No detalhamento dos dados nacionais, 28% dos entrevistados afirmam estar muito felizes e 52% dizem-se felizes, enquanto as parcelas de “não muito felizes” e “nada felizes” somam 15% e 5%, respectivamente. No panorama mundial, a Indonésia lidera o ranking com 86% de aprovação, seguida pelos Países Baixos, México e Colômbia.
A percepção de felicidade brasileira está profundamente ligada a fatores emocionais e de saúde. Para os cidadãos locais, o sentimento de ser amado é o principal motor do contentamento, citado por 34% dos participantes.
A saúde física e mental aparece em segundo lugar com 31%, seguida pelo relacionamento familiar e o controle sobre a própria vida, ambos com 29%, além do sentimento de propósito existencial, mencionado por 27%. Esses dados surgem em um momento de otimismo global, visto que a percepção de felicidade melhorou em 25 das 29 nações pesquisadas.
O relatório também identifica que a satisfação pessoal varia conforme o ciclo da vida e as condições econômicas. Curiosamente, a felicidade tende a ser alta na juventude, sofre uma queda por volta dos 50 anos e retoma o crescimento após os 70.
No Brasil, a faixa etária entre 50 e 74 anos registrou o maior índice de bem-estar, com 82% de respostas positivas. Paralelamente, a renda mostra-se um divisor de águas: pessoas com maior poder aquisitivo apresentam índices de felicidade de 79%, contra 67% entre as de renda mais baixa. É relevante notar que a amostra brasileira concentrou respondentes mais urbanos, escolarizados e com rendimentos acima da média nacional.
A questão financeira atravessa todas as gerações como um fator determinante para o humor. A preocupação com as finanças é mais acentuada entre os Baby Boomers (68%) e a Geração X (62%), mas ainda impacta quase metade dos Millennials e da Geração Z.

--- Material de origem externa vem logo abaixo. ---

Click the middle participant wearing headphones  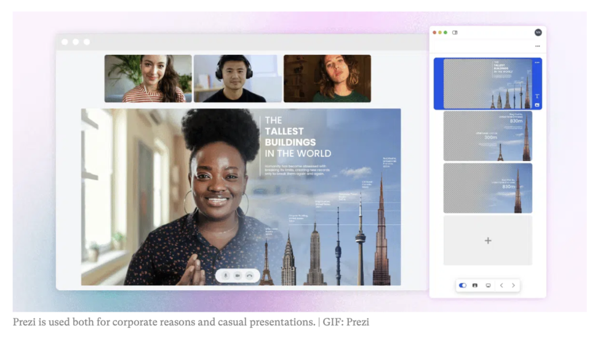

Segundo Lucymara Andrade, diretora de pesquisas na Ipsos, as finanças pessoais são apontadas como a causa mais provável de infelicidade, independentemente da localização ou idade do indivíduo. O estudo completo ouviu 23.268 adultos em todo o mundo e utilizou dados ponderados para garantir que as amostras refletissem fielmente o perfil demográfico de cada país.